Task directions.
Return all of the data exactly, with nothing left out but the pictures.
── Information
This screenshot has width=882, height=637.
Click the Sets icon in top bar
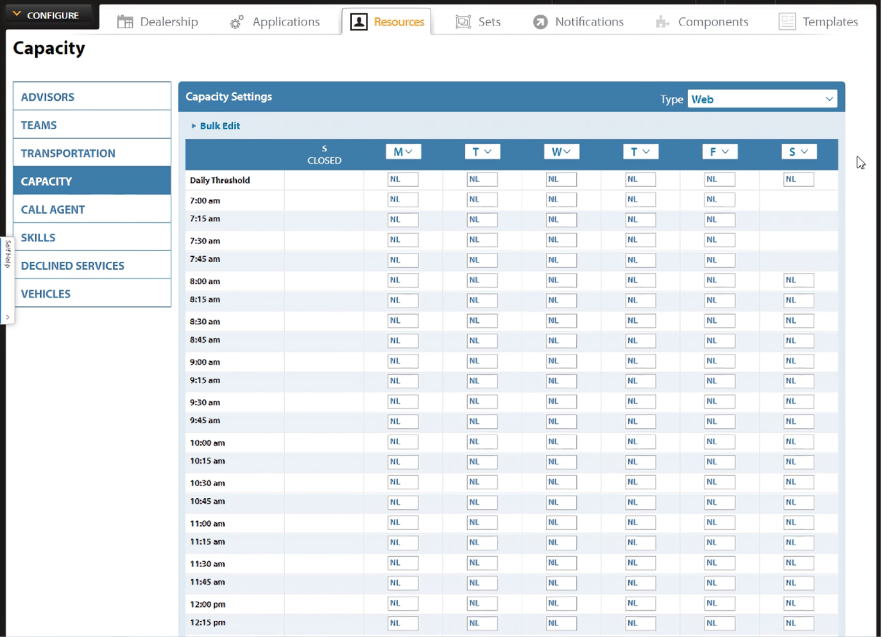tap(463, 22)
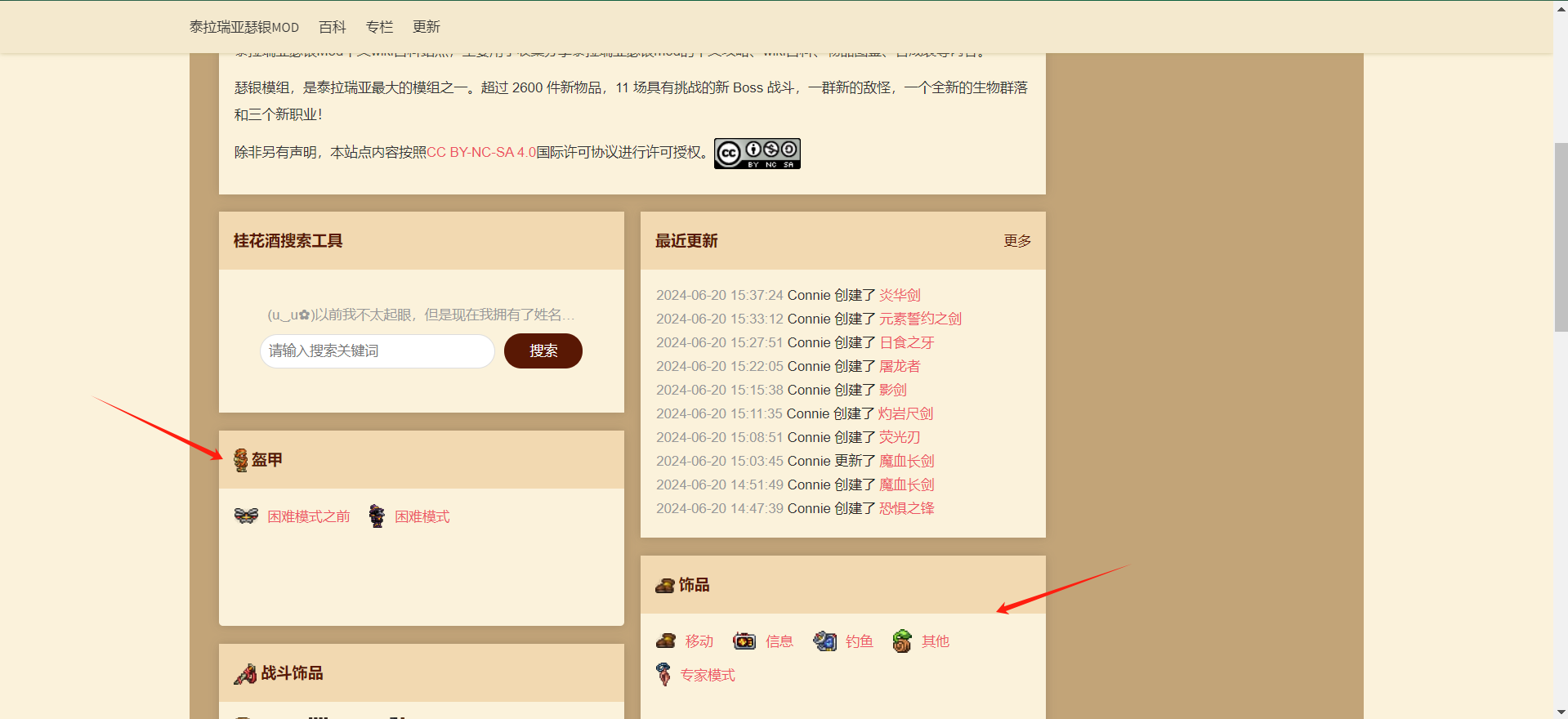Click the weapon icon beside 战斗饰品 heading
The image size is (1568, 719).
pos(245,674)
────
Worked solution.
This screenshot has width=882, height=637.
Click the Sets icon in top bar
tap(463, 22)
Click the weapon icon beside 战斗饰品 heading
The image size is (1568, 719).
pos(245,674)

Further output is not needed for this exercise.